If this were the end of the story, it would make a pretty strong argument for constant-cycling DC units in many applications where previously holding-plate refrigeration was recommended. But the simple lines I have drawn are blurred by hybrid systems such as Glacier Bay’s Micro HPS (Hybrid Plate System).
The Micro HPS is a high-capacity holding-plate system that uses a powerful hermetic DC compressor. This eliminates the maintenance issues associated with externally driven compressors.
The Micro HPS system comes in a compact, pre-charged, skid-mounted configuration that simply needs the refrigerant and cooling lines to be connected — in other words, the installation is no more complicated than that for many constant-cycling units (although it still needs to be vacuumed down, which substantially drives up the installation cost as compared to those constant-cycling units which do not need vacuuming).
It uses downsized holding plates that are somewhere between an evaporator plate and a traditional holding plate, thus reducing the volume and weight of the holding plates. The net result is something midway between a constant-cycling unit and a traditional holding-plate unit, which is reported to have a higher efficiency than a constant-cycling unit (I have not seen any test results to quantify this), a considerably higher refrigerating capability (so long as the holding plates have the capacity to absorb this capability), and less potential for leaks than a traditional holding-plate system using an externally-driven compressor.
If the emphasis is on capacity and efficiency, the refrigeration load may best be met with a hybrid system, although it will take a few years to assess the cost-effectiveness of this approach, and its precise position in the marketplace.

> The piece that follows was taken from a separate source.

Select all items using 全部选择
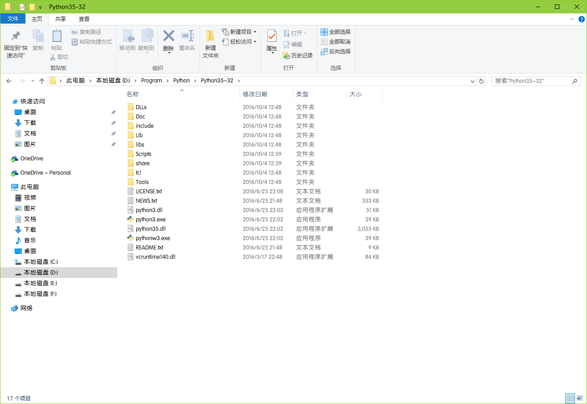 (x=335, y=32)

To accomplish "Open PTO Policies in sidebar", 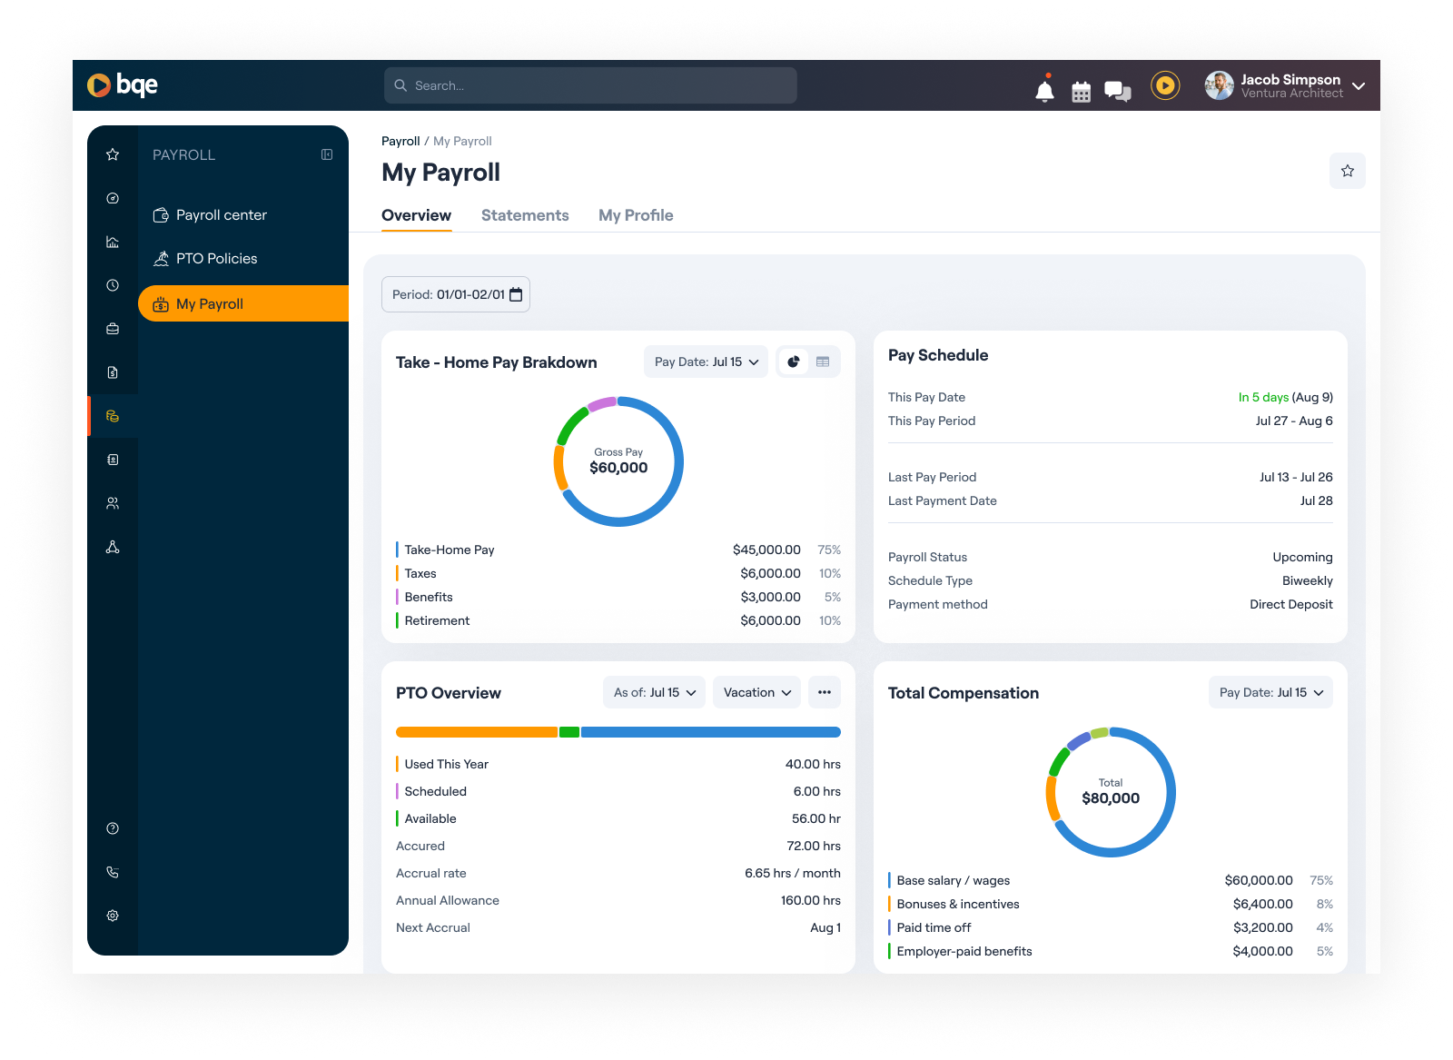I will pos(216,259).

Where refrigeration loads are relatively light, and in situations where a boat is used primarily on weekends and plugged into shoreside power during the week (enabling batteries that are discharged over the weekend to be recharged, and the DC refrigeration system to be run off the battery charger at dockside), constant-cycling DC refrigeration is by far the most economical, trouble-free, and easy to install for most boats.
If greater capacity is required in a situation where: 1. engines are run regularly; 2. the DC system is somewhat weak; 3. refrigeration is not required at dockside; then engine-driven refrigeration makes sense. These are the conditions found on many charter boats.

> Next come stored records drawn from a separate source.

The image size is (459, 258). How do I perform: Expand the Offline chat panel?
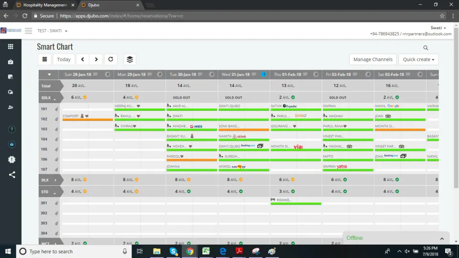(442, 238)
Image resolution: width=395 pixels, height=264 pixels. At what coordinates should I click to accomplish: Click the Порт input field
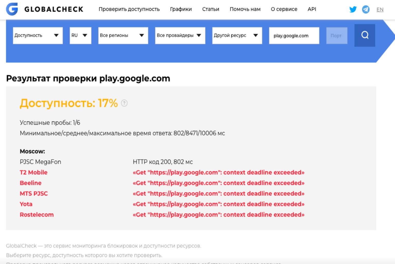[337, 36]
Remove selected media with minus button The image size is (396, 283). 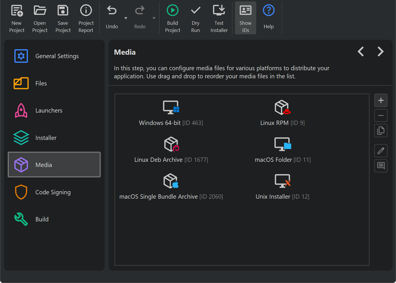(x=381, y=116)
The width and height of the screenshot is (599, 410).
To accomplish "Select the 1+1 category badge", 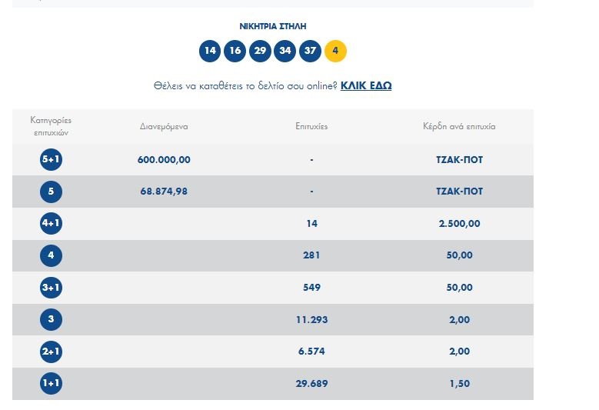I will 51,384.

If an AC generator is constantly running, household constant-cycling equipment will be the most economical. If an AC generator is intermittently, but regularly operated, AC holding-plate refrigeration may make sense.

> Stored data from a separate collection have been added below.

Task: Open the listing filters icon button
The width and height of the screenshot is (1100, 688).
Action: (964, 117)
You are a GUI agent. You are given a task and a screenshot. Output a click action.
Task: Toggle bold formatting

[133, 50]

In most other situations, some variant of DC refrigeration is the best choice because it can: 1. minimize engine-running hours; 2. be operated from shore power via a battery charger (whereas an engine-driven system requires the engine to be run at dockside); and 3. be left to run at anchor until the batteries go dead. (One of the design parameters I set myself is a battery and refrigeration balance that will allow the boat to be left unattended for up to a week without the fridge and freezer melting down.) In contrast, engine-driven refrigeration requires someone to be on the boat to run the refrigeration unit every day.
With respect to the DC options, the balance of the argument has definitely shifted in favor of constant-cycling DC refrigeration, even on a hard-core voyaging boat (although the jury is still out on the hybrid systems). Better yet is to have two (or more) units — separate fridge and freezer installations — to provide built-in redundancy. There will still be cost savings over a high-capacity holding-plate DC system. Some of the savings can be put into improved insulation. The end result will be a virtually maintenance-free refrigeration system that is compact, quiet, and reliable; that optimizes the icebox volume and keeps down weight; that has built-in redundancy; and all at a cost that is less than that of a high-capacity holding-plate system.